Posted using Outdoor Hub Campfire


----------



## MassillonBuckeye (May 3, 2010)

Lets do a compression test on that motor. If the motor is junk. thats thousands right there. I have a compression testing kit if you need or they can be had from Harbor Freight for about $25.

iboats.com is gonna be your best friend through this. They are great, but demand lots of pictures!

Let me know if I can be of any assistance. I live on the north side of columbus and I love tinkering with boats/motors.


----------



## whjr15 (Jun 16, 2005)

Photog said:


> Time consuming? I am sure it will be. *Cheaper in the end? Who knows.*


It will almost assuredly *not* be anywhere near cheaper in the end, and even more possible that you'll be in the red! 

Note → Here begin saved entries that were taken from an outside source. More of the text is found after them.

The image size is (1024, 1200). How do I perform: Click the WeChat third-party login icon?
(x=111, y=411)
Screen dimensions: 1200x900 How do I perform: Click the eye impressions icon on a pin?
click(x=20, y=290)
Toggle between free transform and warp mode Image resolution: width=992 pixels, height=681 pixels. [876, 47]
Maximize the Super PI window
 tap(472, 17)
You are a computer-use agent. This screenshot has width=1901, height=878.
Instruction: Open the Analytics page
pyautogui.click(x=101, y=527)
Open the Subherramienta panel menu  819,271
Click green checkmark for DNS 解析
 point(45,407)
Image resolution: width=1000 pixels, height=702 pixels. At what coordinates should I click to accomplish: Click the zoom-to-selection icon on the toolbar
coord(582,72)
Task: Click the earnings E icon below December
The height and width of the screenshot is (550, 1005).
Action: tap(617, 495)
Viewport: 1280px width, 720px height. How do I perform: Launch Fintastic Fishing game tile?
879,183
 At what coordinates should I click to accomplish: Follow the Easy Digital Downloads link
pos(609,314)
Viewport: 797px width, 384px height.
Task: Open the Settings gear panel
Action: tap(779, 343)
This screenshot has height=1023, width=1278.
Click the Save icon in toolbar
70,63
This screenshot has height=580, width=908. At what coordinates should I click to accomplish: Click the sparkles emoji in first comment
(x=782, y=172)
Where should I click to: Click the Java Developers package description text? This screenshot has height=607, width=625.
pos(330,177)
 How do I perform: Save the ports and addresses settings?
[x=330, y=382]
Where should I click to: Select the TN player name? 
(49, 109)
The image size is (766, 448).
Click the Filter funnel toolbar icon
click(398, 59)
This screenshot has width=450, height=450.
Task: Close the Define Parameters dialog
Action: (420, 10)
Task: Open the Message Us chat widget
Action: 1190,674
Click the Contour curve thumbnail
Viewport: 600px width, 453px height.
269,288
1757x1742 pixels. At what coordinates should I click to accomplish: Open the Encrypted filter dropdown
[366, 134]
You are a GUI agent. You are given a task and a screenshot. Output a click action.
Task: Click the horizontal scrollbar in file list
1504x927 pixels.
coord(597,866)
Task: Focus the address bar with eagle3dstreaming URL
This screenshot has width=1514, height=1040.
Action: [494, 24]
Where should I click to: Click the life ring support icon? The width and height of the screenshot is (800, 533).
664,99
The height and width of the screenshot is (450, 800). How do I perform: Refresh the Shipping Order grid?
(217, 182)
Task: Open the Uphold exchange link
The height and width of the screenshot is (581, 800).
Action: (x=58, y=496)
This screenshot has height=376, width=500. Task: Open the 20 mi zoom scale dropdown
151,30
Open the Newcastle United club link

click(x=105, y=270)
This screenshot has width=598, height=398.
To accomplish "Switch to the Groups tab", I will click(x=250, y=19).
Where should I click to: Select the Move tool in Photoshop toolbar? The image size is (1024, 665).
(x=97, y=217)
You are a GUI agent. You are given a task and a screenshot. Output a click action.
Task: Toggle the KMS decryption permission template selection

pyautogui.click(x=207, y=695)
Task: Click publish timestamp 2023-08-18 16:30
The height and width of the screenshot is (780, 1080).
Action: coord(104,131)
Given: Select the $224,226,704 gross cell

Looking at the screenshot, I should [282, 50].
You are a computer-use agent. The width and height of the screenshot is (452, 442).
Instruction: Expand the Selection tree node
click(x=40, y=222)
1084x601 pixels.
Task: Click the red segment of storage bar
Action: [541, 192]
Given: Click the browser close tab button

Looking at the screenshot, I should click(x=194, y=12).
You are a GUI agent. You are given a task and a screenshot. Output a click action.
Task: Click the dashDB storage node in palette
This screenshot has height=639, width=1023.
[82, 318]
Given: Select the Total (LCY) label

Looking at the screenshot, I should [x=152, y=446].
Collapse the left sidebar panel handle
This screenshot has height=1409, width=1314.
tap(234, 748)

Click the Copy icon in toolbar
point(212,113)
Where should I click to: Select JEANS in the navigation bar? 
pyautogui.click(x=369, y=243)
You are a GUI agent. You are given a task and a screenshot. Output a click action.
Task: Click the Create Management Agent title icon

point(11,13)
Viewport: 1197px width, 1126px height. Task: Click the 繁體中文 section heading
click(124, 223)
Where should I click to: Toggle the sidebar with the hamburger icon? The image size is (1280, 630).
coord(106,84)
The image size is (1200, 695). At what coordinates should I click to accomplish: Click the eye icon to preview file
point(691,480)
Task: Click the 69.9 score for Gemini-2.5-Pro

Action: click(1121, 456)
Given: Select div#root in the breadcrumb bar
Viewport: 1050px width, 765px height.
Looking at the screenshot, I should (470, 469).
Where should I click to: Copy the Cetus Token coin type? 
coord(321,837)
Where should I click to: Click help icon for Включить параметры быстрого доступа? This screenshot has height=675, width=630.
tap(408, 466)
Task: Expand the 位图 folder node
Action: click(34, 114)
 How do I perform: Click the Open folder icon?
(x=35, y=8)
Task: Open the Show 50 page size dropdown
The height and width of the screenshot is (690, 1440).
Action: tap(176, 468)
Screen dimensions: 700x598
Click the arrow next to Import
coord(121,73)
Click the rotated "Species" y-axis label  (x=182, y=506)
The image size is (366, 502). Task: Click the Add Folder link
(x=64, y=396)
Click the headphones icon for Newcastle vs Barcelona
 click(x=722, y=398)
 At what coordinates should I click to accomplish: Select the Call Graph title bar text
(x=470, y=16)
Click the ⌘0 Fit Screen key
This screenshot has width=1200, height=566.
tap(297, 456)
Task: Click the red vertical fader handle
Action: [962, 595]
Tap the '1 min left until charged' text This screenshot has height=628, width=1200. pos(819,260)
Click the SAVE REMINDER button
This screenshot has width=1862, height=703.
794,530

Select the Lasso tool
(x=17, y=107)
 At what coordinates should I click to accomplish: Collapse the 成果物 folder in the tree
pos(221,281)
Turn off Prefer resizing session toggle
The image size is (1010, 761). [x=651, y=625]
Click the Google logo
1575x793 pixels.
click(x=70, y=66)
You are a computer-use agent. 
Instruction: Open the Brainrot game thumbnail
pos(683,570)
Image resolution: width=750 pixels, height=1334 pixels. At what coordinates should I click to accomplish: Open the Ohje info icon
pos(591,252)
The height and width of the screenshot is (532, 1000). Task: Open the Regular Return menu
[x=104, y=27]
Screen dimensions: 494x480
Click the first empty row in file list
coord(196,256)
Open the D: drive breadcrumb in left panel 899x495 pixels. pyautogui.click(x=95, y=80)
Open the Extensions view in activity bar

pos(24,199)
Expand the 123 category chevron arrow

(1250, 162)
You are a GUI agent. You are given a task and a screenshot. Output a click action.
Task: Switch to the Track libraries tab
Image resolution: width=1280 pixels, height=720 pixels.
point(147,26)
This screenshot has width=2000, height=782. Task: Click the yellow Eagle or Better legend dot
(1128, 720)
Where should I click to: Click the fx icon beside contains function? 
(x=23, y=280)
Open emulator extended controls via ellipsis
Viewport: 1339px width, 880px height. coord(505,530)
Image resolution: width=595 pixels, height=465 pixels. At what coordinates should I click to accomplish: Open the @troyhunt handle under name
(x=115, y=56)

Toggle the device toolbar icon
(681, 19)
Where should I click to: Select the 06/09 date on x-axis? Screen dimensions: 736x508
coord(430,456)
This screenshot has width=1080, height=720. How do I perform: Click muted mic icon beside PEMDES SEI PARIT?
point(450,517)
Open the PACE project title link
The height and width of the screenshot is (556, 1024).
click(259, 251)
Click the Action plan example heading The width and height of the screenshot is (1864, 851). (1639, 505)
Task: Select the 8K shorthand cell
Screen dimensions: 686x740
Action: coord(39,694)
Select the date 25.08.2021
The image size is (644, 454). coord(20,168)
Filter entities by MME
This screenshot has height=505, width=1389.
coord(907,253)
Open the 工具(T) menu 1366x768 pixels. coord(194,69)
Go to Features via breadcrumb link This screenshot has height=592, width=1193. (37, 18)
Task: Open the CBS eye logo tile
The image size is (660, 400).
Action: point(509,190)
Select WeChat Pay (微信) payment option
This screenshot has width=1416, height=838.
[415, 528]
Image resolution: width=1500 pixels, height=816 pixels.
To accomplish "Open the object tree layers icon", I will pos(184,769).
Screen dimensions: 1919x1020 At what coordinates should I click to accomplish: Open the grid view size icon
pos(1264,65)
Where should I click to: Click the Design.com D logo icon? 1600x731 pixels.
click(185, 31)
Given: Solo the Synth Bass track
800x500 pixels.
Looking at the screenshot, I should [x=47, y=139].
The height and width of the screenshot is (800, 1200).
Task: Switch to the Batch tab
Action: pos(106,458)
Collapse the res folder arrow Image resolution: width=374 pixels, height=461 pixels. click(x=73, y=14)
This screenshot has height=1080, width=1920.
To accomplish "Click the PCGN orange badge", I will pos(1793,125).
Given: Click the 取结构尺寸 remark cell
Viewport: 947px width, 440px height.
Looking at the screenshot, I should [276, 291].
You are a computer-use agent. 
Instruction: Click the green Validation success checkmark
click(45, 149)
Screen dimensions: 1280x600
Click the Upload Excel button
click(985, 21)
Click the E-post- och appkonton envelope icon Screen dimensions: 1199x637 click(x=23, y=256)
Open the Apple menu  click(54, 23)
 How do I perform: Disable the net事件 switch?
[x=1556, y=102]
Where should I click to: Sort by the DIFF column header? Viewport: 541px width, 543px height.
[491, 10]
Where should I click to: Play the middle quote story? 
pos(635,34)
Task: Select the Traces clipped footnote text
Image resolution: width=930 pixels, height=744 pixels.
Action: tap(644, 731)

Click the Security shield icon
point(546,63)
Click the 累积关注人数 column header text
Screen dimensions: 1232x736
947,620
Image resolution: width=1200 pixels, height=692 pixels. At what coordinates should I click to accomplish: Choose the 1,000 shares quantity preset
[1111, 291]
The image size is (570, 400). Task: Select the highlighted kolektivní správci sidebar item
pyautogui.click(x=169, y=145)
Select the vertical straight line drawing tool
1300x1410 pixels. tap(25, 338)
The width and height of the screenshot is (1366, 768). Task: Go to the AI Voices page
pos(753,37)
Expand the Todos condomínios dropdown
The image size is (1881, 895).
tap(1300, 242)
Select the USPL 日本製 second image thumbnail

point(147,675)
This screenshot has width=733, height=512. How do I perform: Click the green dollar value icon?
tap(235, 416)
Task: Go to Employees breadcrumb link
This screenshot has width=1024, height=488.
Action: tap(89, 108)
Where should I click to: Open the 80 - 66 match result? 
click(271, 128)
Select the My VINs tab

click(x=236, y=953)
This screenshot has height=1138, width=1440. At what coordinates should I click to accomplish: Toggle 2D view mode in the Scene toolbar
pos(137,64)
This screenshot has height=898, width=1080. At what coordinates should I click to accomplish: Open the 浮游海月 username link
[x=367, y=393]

The only reason to rebuild would be if you enjoy doing the actual work, and like the sense of accomplishment in the end... That's it. Forget about any possible financial benefit, because there isn't any! Old, rotten glass boats require a TON of work & expensive materials to rebuild! That's the reason I like aluminum boats! If you can find a cheap/free aluminum boat with a decent hull, you'd already be several steps ahead right off the bat. All a matter of personal preference though.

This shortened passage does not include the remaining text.